The Model Context Protocol (MCP) standardizes how an app connects a model to external tools and data. But between host and server there are two ways to talk: the transport. Picking it well changes latency, security and deployment. In this article we cover the MCP transport protocols in detail — stdio and Streamable HTTP (plus the old HTTP+SSE) — when to use each, how authentication works, and we put them to work in C# .NET with Microsoft Agent Framework and Microsoft.Extensions.AI: one stdio example without auth and one HTTP example with auth.

A .NET MCP host with an agent, a model and an MCP client talking to a local server over stdio and to a remote server over Streamable HTTP with a Bearer token, Cool Solution palette.

🔌 What MCP transports are (host, client, server)

MCP has three roles: the host (your application), the MCP client that lives inside the host, and the MCP server that exposes tools, resources and prompts. Client and server talk in JSON-RPC 2.0 messages.

The transport is the channel those messages travel on. The spec defines two standard ones: stdio for local servers and Streamable HTTP for remote ones. The message format never changes: only how it gets from one side to the other.

  • Host: the app that coordinates model, MCP client and conversation.
  • Client: opens one connection to one server and lists its tools.
  • Server: exposes capabilities (tools/resources/prompts) in a standard way.
JSON-RPC 2.0 · tools/call
// Request: the client invokes a tool on the MCP server
{ "jsonrpc": "2.0", "id": 1, "method": "tools/call",
  "params": { "name": "read_file",
               "arguments": { "path": "README.md" } } }

// Response: same format on any transport
{ "jsonrpc": "2.0", "id": 1,
  "result": { "content": [ { "type": "text",
                              "text": "# Project..." } ] } }

Transports · MCP specification

The same JSON-RPC message travels identically over stdio or HTTP: only the channel changes.

🖥️ stdio: the local transport

With stdio the client launches the server as a child process and talks to it by writing to stdin and reading from stdout. No network, no ports: two processes on the same machine exchanging JSON-RPC lines.

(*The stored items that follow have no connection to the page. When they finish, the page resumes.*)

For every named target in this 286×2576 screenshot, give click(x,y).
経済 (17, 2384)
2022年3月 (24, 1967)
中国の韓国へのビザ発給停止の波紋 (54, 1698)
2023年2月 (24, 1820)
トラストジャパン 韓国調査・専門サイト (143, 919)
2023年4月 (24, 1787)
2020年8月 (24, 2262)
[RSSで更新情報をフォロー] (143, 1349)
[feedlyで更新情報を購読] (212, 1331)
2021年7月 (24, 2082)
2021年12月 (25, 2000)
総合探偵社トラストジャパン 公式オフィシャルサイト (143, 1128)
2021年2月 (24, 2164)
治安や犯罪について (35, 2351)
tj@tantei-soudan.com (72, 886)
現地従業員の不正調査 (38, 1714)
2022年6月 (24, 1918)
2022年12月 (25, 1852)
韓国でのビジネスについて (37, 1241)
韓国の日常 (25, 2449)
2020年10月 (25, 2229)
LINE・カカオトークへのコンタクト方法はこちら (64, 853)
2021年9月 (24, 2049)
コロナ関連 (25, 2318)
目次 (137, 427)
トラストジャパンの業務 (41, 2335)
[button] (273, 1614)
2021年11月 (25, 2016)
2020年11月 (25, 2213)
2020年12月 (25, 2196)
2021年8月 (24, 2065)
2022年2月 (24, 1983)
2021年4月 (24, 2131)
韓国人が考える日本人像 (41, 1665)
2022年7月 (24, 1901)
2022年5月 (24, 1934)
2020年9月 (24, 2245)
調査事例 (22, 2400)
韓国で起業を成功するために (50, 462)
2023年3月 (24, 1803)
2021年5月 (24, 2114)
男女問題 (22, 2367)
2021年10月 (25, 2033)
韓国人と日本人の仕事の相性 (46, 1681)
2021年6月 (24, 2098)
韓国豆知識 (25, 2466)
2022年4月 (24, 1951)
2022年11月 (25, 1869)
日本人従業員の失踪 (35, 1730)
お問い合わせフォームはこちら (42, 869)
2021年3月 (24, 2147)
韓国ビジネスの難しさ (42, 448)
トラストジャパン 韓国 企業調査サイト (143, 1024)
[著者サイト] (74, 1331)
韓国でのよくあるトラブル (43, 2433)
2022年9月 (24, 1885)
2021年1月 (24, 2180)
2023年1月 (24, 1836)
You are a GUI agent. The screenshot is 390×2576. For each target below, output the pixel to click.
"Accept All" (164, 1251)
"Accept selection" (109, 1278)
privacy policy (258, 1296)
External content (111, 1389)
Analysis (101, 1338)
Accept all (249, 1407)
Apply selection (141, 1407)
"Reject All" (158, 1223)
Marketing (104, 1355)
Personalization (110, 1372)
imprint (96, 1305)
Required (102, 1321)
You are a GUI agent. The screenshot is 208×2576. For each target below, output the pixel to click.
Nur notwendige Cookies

It is the recommended transport when possible: minimal latency, zero network surface and a simple lifecycle — when the host exits, the server process dies with it. stderr is left for logging.

  • The server is an executable (a binary, `npx`, `dotnet run`, `uvx`).
  • One client talks to one process: a one-to-one relationship.
  • No network handshake: it just starts.
Terminal · launching a stdio server
# The MCP server is a process: the client starts it like this
npx -y @modelcontextprotocol/server-filesystem /Users/you/projects

# From here client and server talk ONLY over
# stdin (requests) and stdout (responses). stderr = logs.
In stdio you don't pick a URL: you pick a command to run. The rest is stdin/stdout.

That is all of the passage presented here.